Consider this old argument which purports to show that raising taxes and
raising them again will still bring in the revenue. Rich people spend future
income. They look at their income and take out a loan to buy a sports car or a
boat. Now they are on the hook for their out goings. If income tax goes up,
they are going to have to work harder to find extra money to pay the tax and
keep up their payments.

I don't like this argument. Which is different from saying that I think it is
false. I think it has psychological realism, people would rather work harder
than sell the boat and repay the loan. But I don't like the argument because I
think it is cruel and short-termist.
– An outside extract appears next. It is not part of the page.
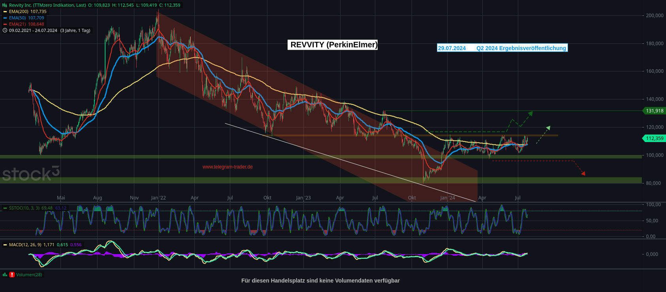The height and width of the screenshot is (292, 666).
Task: Select the REVVITY (PerkinElmer) text annotation
Action: pos(333,45)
People who get caught on that hook aren't
going to enjoy the experience. Perhaps they pay off the loan and cut back.
Perhaps they suffer from stress and have to take some months off work.
Whatever. Five years later they will be off the hook, one way or another and
they will not forget.

When is the Laffer curve? If taxes rates go too high that might not be
immediately apparent as it takes a few years for the decline in revenue to
take place as people wriggle off the hook. If tax rates come back down I
cannot see people who have be burned before rushing to rejoin the rat-race.
Revenues will rise with a demographic slowness as those who have down-shifted
age out of the workplace.

There is also a generational aspect with many of the next generation of
doctors, lawyers, and businessmen being the children of doctors, lawyers, and
businessmen. Building a career takes a lot of discipline and it is much easier
if you have a parent or aunt or uncle showing you the way and living a well
rewarded life that shows you that it is worth it.

The really tricky _when_ question is: what level of taxation blocks the inter-
generational transmission of cultural capital and results in a new 1960's in
which young people turn on, tune in, and drop out.